Дамы входили с детьми, щеки их густо натерты краской, и так же густо обведены губы. «Составная часть туалета» — сомнительная мазня смесью кирпича с ланолином, петушиный гребень стриженого затылка, недавно вошедшего в моду, очень короткая юбочка отмечали здесь не только конторских жен, но и жен чернорабочих. Уборщицы полировали ногти. Ни одна не хотела отстать от другой. Дети, оторвавшись от матерей, стремительно заняли первый ряд.
Глубину зала залило густое море людей. Внимательней приглядевшись, вы и тут замечали некоторый подбор: приезжие с Севера, кадровые рабочие, садились рядом; их тотчас же можно было узнать по сочному русскому говору. Входя, они снимали шапки. Армяне–сезонники тоже расселись рядом, не снимая, однако же, по крестьянскому обычаю, еще не изжитому на участке, своих бараньих папах. Никто не курил, — Степанос сумел добиться этого. Завзятые курильщики утешались тем, что без конца подходили к столу председателя, наливали из графина воду в стакан и пили ее.

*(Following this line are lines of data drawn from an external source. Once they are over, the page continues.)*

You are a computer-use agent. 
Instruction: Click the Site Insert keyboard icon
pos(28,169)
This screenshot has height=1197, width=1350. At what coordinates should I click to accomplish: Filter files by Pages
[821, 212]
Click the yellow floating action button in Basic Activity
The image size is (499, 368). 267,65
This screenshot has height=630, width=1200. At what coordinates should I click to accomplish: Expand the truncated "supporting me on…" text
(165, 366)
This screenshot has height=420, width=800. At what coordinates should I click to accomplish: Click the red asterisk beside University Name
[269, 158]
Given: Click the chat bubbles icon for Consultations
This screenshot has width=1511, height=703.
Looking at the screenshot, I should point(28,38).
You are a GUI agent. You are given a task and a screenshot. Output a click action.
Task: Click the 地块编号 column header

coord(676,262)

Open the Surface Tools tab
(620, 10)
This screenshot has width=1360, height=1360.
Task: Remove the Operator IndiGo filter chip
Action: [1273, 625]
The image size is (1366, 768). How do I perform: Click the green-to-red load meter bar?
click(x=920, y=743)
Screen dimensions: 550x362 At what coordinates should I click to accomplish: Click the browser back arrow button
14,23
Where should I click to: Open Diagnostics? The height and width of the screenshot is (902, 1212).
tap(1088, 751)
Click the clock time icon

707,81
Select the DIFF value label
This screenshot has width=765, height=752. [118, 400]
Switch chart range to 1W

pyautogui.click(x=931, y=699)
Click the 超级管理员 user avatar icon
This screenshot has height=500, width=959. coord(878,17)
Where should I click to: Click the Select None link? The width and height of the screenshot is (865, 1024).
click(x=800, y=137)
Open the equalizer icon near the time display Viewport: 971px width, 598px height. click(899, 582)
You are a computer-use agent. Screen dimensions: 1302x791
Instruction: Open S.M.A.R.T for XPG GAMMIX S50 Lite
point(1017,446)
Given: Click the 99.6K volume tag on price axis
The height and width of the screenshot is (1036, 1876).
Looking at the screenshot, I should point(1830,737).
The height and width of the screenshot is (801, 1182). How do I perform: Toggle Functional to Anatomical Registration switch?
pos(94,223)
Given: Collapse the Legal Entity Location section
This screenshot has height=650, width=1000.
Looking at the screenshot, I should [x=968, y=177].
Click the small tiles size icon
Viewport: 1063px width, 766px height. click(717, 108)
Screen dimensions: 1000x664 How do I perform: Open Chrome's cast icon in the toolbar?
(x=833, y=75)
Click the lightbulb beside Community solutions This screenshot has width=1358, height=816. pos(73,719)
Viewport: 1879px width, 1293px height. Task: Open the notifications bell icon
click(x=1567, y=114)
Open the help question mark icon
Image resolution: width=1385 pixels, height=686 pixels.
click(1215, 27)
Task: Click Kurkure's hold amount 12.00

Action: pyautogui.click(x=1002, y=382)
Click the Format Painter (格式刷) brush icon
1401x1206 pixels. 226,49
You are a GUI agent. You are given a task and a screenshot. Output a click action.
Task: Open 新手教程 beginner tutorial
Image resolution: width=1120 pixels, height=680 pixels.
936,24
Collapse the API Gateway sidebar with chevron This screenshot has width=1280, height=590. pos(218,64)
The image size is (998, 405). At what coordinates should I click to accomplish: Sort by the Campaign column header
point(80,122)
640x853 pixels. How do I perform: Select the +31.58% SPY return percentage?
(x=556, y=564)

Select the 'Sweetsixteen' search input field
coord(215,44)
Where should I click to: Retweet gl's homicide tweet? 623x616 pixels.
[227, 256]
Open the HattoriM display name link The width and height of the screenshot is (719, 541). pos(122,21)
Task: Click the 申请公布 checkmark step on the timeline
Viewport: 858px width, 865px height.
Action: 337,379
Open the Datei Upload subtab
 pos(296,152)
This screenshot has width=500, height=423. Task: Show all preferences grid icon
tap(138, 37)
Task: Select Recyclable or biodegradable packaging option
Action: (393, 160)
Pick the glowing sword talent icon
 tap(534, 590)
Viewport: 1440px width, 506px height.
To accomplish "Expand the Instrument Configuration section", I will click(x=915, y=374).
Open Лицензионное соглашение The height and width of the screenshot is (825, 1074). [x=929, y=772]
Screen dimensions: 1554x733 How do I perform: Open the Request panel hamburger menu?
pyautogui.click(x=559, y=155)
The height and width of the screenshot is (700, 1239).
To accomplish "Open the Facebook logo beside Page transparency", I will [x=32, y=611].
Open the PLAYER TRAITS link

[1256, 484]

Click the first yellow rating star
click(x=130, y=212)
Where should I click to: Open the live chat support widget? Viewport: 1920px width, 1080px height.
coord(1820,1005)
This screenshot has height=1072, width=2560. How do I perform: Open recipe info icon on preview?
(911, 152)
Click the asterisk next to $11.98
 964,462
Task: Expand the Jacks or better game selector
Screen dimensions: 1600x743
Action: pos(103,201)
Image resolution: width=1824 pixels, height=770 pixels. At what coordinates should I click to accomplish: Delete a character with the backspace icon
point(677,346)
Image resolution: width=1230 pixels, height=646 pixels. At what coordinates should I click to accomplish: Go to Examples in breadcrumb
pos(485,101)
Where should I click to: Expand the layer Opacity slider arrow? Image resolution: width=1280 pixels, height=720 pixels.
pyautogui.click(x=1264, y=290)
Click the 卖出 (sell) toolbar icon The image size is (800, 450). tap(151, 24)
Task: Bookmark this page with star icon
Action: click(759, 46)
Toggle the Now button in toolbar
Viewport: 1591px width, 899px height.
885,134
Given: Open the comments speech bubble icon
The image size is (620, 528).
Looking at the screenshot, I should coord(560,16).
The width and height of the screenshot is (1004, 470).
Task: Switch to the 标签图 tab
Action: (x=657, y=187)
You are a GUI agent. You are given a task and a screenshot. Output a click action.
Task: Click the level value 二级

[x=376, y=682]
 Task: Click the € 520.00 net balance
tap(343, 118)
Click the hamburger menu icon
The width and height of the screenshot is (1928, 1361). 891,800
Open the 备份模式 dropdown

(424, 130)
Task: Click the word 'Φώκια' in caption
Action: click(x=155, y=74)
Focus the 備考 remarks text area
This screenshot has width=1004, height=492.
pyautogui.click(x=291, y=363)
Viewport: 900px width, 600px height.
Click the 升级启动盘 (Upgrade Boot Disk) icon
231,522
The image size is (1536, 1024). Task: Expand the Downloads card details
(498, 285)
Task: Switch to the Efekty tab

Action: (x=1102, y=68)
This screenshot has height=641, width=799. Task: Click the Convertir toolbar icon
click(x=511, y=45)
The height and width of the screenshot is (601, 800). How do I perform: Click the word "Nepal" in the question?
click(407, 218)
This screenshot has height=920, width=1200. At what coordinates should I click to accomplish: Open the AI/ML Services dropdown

Уборщица молча убирала пустой графин и снова вносила его запотевшим от ледяной колодезной воды.
Незаметно ни для кого, почти последним, вошел секретарь партячейки. Оглядевшись, он заметил местечко на одной из последних скамей, ближе к окну, пробрался к нему и сел, тотчас же слившись с толпой.
Зал рокотал, подобный морскому прибою. Уже и в проходе густо набилась толпа. И, расталкивая ее локтями, большою рыбой проплыл от дверей к первым рядам Влипьян, ведя об руку с такою же широкою готовностью, с какой подают именитому гостю распахнутую шубу, обмякшего и сейчас распахнутого навстречу впечатлениям, старого, усталого, потрепанного немецкого гостя.
Предупрежденные кем–то комсомольцы встретили их аплодисментами. Холерические мешочки писателя дрогнули под опухшими веками. Уже он забыл унижение и опять, преувеличенно чувствуя себя, всплывал понемногу в собственном представлении на первое место. Поклонившись, он уселся, закинув голову немного набок, на освобожденный в первом ряду стул, между скамьями.
Вытаращив глазенки, глядели на него дети, маленькие, черноглазые, с невысыхающей зеленью под носами.